The current bunch of DUP elected representatives should hang their heads in shame, but they won’t, at the total absence of any level of representation they have shown to these young people.


Their education has suffered, their job prospects have suffered and their chances of a reasonable standard of living have all but disappeared. Most of this is clearly down to the negative policies of the DUP, which has forgotten to care for those most in need in their own community.

SEAN SEELEY


Craigavon, Co Armagh

Nuclear energy for Derry and Belfast?

Will Derry and Belfast by the late twenties have small nuclear energy stations? We are not talking here of the giant nuclear power stations across the water or the one being built in Somerset, England covering 10 football fields. We are talking about the new small nuclear energy plants developed by Rolls-Royce. They are only a tenth of the size and RR is pouring near £500m into their development. Sixteen ‘mighty minis’ are planned for England.
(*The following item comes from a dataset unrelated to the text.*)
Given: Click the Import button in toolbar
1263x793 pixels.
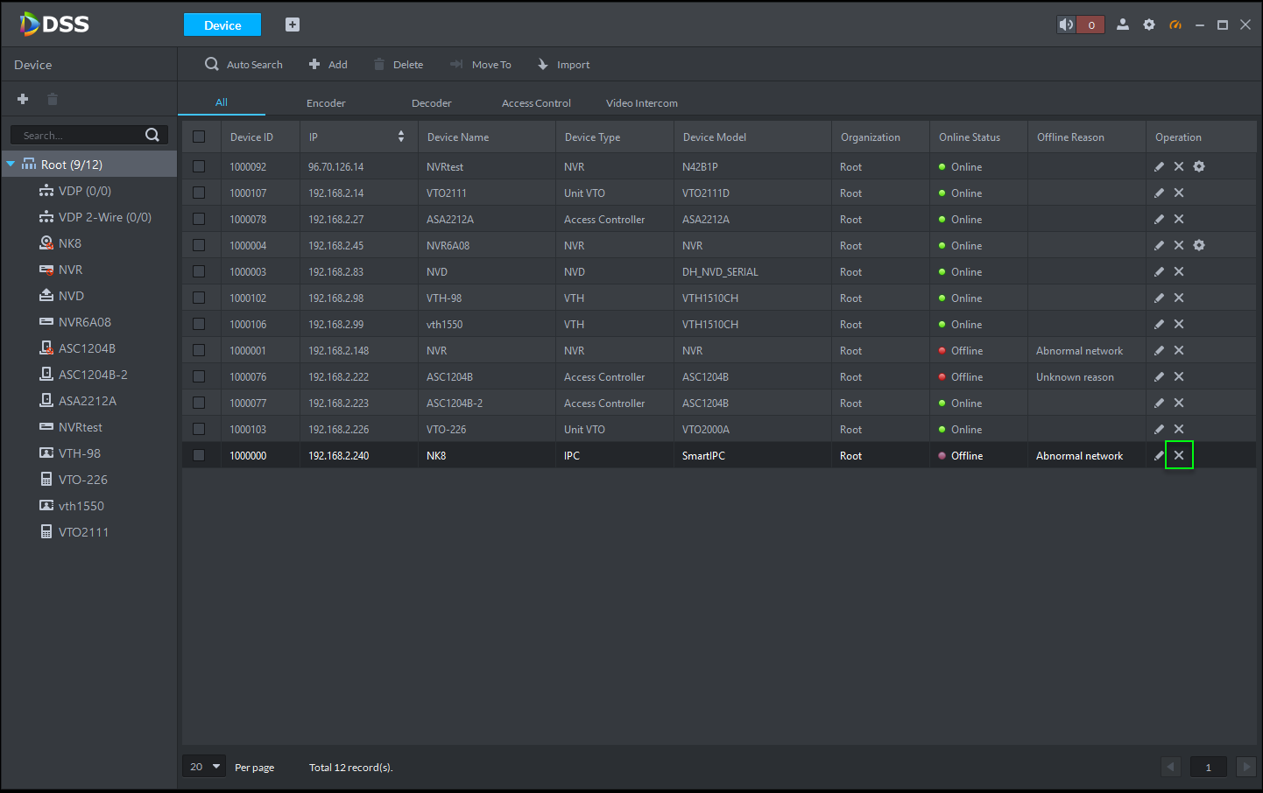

Each mini RR nuclear energy plant can power one million homes. So two for Northern Ireland would do the job.

Northern Ireland already uses nuclear-generated electricity. Electricity is pumped undersea from Scotland to Moyle, Co Antrim by the Moyle Interconnector.     So some of this electricity will be Scottish nuclear power generated on Scottish soil. A fact those in Northern Ireland who oppose nuclear energy plants on Northern Ireland soil must put into their pipe and smoke – and Northern Ireland holiday homeowners in Donegal will be using French nuclear energy. The new undersea Celtic Connector links France to the Cork coast. France generates 70 per cent of its power from nuclear.

RR’s world-class nuclear energy scientists are confident of strong demand worldwide for their mighty mini nuclear energy stations.  Even the Republic might buy one by repealing prohibition of nuclear energy generation on Irish soil.
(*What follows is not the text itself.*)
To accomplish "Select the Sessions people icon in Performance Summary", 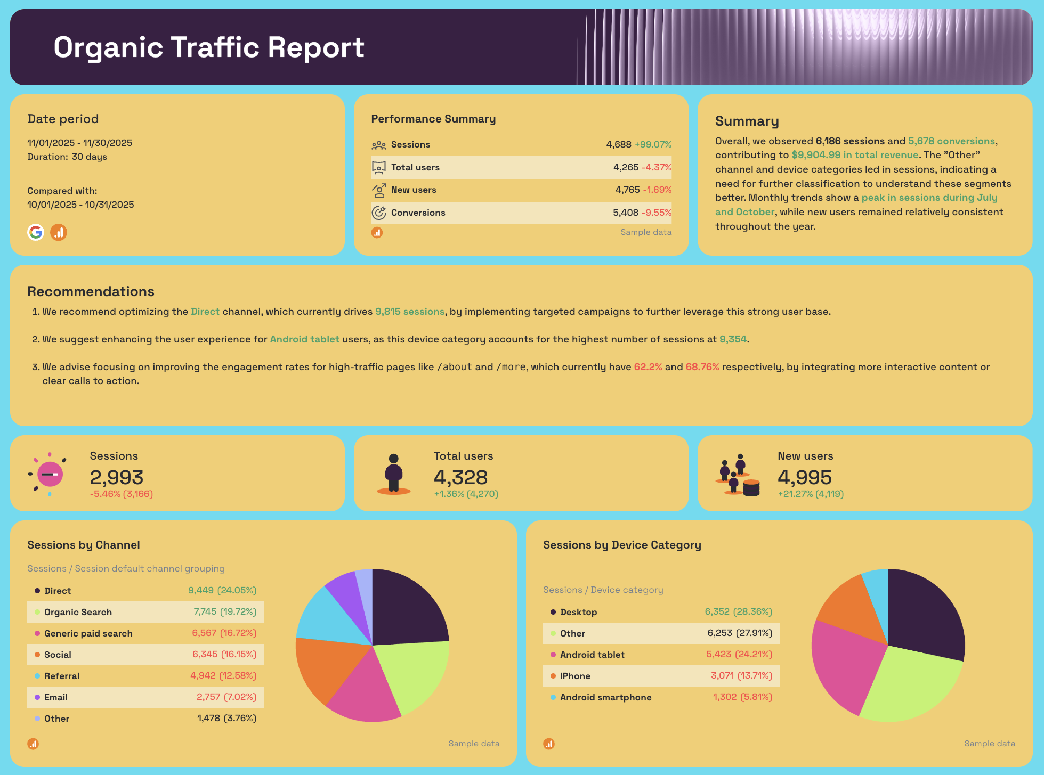I will point(378,144).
Importing nuclear energy from French soil – enough to power half a million homes – to the 26 counties has undermined this prohibition position.

It seems therefore, north and south, a coach and four is driving through the ‘no nuclear energy stations on our soil’ argument.
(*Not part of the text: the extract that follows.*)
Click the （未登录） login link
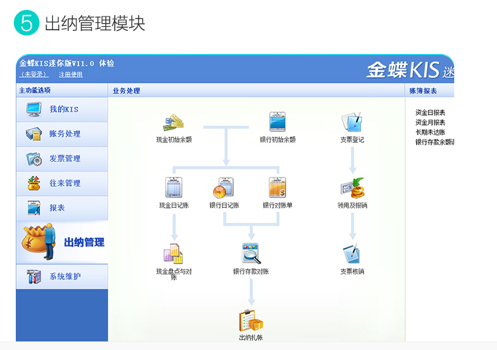497x350 pixels. click(x=34, y=74)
So, in the May elections I will be asking Foyle constituency candidates what’s their vision for Derry and Belfast, becoming part of the fast emerging new mighty mini nuclear energy age?

TOM BRADLEY


Derry City

Another day, another atrocity

LAST Wednesday morning  3am 300 Israeli police surrounded the home of a Palestinian family of 15 and proceeded to demolish it with bulldozers, casting the family onto the street with temperatures below zero and in freezing rain. The Salihiya family had lived there since the 1950s.

The police had attempted to carry out the destruction last Monday but withdrew due to the presence of journalists and European diplomats but in the early hours of Wednesday, they were able to proceed without these witnesses to their nefarious actions.

This area of East Jerusalem known as Sheikh Jarrah, illegally occupied by Israel, is populated by Palestinians driven from their homes in 1948 in what became known as The Nakba or disaster and has been routinely neglected by the municipal authority, with overcrowded schools and rubbish piled up in the streets. Small groups of right-wing Zionist zealots have taken up residence in the homes of evicted Palestinians and are instrumental in the continued ethnic cleansing of this part of the city.

Another day, another atrocity

EUGENE F PARTE


Belfast BT9

Stunning claim not well founded

Killian McNicholl’s belief (January 17) that an invasion of Northern Ireland by the Irish army in the summer of 1969 would have resulted in “that big an incident that the United Nations would have had no choice but to have come in” is not well-founded.

In the event of such an invasion, intervention by Nato rather than the UN would have occurred as the United Kingdom government would have invoked Article 5 of the North Atlantic Treaty  – the section which obliges all members to come to the aid of any country in the organisation which has been attacked. The result would have been that the Republic would have found itself under attack from troops from North America and Europe.

Perhaps it was the realisation that Nato would become involved rather than pressure from British intelligence (as Mr McNicholl suggests ) which persuaded Dublin that an invasion should not be launched.